O Conselho Curador do FGTS aprovou, no último dia 16 de abril, uma nova faixa do programa Minha Casa, Minha Vida. Voltada para famílias da classe média, a nova linha de financiamento habitacional contempla brasileiros com renda mensal de até R$ 12 mil.
A nova modalidade permitirá a compra de imóveis com valor de até R$ 500 mil, com prazos de pagamento de até 420 meses (35 anos) e juros nominais de 10% ao ano, abaixo das taxas normalmente praticadas no mercado imobiliário.
A expectativa do governo é que cerca de 120 mil famílias sejam beneficiadas já em 2025. O presidente Luiz Inácio Lula da Silva havia anunciado a criação da faixa no início do mês como parte do esforço para tornar o programa habitacional mais abrangente.
Além da nova faixa para a classe média — chamada de Faixa 4 —, o Conselho também aprovou alterações nos limites de renda das demais faixas do Minha Casa, Minha Vida. Veja como ficou:
Faixa 1: Atende agora famílias com renda de até R$ 2.850 (antes R$ 2.640).
Faixa 2: Passa a incluir famílias com renda de até R$ 4.700 (antes R$ 4.400).
Faixa 3: Limite ampliado de R$ 8 mil para R$ 8.600 mensais. Permite aquisição de imóveis de até R$ 350 mil, com juros entre 7,66% e 8,16% ao ano.
Além disso, mais de 100 mil famílias serão beneficiadas com a redução das taxas de juros — que podem cair até 1,16 ponto percentual — e outras 20 mil famílias passarão a ter acesso aos subsídios do FGTS.
A nova etapa do Minha Casa, Minha Vida prevê a mobilização de R$ 15 bilhões do FGTS, somados a outros R$ 15 bilhões de instituições financeiras habilitadas, totalizando R$ 30 bilhões destinados ao financiamento habitacional da nova faixa.

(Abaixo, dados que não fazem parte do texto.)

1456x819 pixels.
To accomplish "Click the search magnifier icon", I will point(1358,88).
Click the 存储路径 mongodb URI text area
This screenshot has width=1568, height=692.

“O programa passa a contemplar também a classe média, sem deixar de lado os brasileiros de baixa renda. É uma política pública para todos”, destacou o secretário executivo do Ministério das Cidades, Hailton Madureira.
Segundo o governo federal, até dezembro de 2024, foram contratadas 1,3 milhão de novas moradias, totalizando um investimento de R$ 190 bilhões.
Desde o lançamento do novo PAC (Programa de Aceleração do Crescimento), mais de 43 mil unidades habitacionais que estavam com obras paralisadas foram concluídas e entregues, beneficiando aproximadamente 173 mil pessoas.
As novas regras do programa devem começar a valer a partir de maio.